Fancy leaves Wouter with the promise to do what she can about his request to be allowed to embrace Omikron, and she does not return until Minnebrieven.2

There is another episode in this part of Wouter's history which suggests a symbolic portrayal of Multatuli's psyche just before writing Minnebrieven. This is the account of how Wouter met Fancy at the point where he had first read Glorioso, the romantic novel he had acquired by selling his New Testament.

As he drops straws into a mill-stream, he dreams that he is one of the straws going to rescue the chaste Amalia, another straw caught in the weeds. His make-believe is rudely cut short when a duck swallows his straw. Full of frustration and self- reproach, re-echoed by the two saw-mills [Where is Wouter who should rescue me ?] Wouter throws a stone at the symbol of mundane reality and, like the poet's antagonists, 'de eend koos de beste party, en vertrok, na Wouter te hebben uitge- scholden zo goed hy kon'.
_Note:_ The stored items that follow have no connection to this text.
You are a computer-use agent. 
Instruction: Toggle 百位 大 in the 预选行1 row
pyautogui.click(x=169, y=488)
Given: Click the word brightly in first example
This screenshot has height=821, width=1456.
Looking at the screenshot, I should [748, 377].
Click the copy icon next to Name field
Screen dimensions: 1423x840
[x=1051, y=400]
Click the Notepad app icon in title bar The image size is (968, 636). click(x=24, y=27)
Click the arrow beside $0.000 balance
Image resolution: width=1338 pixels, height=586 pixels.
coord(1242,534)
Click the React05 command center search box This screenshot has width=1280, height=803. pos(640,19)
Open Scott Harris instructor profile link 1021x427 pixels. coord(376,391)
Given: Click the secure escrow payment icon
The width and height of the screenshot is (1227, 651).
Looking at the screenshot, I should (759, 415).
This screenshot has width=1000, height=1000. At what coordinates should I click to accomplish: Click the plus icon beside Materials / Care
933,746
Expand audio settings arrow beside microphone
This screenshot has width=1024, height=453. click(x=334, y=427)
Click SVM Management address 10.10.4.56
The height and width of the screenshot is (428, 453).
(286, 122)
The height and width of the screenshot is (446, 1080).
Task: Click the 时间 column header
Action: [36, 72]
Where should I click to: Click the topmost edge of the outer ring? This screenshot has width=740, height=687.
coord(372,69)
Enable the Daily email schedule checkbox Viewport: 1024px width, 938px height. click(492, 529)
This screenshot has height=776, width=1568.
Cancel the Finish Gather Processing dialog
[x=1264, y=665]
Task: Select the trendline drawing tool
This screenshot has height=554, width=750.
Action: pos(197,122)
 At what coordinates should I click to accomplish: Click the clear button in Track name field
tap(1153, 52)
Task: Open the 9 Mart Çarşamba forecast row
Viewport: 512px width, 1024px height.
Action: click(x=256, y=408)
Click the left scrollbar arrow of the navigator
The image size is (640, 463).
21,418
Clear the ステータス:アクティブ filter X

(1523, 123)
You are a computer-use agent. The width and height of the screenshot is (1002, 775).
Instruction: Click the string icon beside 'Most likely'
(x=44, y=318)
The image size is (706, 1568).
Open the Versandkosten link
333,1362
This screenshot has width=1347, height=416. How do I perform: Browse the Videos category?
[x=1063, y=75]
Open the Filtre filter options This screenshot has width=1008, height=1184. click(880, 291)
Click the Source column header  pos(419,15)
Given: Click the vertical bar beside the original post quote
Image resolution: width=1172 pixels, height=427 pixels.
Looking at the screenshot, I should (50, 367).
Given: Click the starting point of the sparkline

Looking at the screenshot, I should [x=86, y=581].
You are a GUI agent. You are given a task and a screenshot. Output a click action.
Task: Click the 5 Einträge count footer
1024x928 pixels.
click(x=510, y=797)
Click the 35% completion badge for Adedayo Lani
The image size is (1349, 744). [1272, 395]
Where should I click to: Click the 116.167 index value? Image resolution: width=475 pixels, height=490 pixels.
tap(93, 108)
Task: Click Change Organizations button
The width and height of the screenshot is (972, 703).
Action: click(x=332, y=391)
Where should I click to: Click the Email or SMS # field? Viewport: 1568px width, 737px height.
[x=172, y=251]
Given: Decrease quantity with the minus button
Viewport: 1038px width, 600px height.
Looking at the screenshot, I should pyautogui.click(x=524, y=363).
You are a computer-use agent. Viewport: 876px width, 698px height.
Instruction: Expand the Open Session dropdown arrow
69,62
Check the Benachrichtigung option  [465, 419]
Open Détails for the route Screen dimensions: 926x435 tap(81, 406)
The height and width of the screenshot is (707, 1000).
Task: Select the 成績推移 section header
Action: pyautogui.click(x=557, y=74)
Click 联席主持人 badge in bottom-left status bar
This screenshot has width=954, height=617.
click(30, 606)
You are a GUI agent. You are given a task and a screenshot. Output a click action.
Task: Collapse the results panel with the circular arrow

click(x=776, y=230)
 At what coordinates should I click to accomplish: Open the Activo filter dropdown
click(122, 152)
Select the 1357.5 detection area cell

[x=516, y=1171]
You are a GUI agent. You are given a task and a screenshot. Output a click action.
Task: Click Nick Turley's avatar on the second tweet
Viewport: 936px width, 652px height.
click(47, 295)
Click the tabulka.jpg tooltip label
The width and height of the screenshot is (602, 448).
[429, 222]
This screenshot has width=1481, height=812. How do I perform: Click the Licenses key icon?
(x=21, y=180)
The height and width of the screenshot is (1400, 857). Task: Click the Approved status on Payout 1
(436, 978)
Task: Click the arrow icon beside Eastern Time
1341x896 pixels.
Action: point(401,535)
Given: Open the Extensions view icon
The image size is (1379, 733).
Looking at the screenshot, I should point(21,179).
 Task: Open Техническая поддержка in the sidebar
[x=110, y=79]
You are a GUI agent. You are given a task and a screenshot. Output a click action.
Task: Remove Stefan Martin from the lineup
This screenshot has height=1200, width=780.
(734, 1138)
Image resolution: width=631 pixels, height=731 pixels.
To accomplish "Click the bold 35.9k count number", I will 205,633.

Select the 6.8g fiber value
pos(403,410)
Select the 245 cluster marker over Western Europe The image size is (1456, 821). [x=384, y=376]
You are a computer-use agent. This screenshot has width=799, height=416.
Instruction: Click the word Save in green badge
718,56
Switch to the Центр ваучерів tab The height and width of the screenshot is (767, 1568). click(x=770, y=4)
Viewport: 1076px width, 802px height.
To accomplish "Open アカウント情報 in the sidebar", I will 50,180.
Wouter's imagination now dwells on the mills which had voiced the reproach for his failure to save Amalia (Insulinde?), and his thoughts whirl and flutter like the sails of the two mills. As their movement synchronizes before his eyes, the voice of reproach changes to the sounds fan and si, and as the sounds merge, the aspect of the two mills also merges into a vision of winged youth,3 Fancy,

1 For whereas Upsilon had been material and animate objects before becoming a man, his sister had previously been a moonbeam and a scent. The fact that she had, however briefly, to be a butterfly, though 'uw moeder vond die conditie niet geschikt voor 'n meisje', suggests that Multatuli was conscious of using allegory here.

2 If, that is, I am right in assuming that this was written before June 1861. Wouter, at any rate, does not see Fancy again until she reappears in the form of Femke in Idee 512.

3 'Morgenstond, 1. de vroege ochtenduren; 2. (fig.) eerste begin van een nieuw tijdperk, jeugd.' Van Dale, Nieuw Groot Woordenboek der Nederlandse Taal.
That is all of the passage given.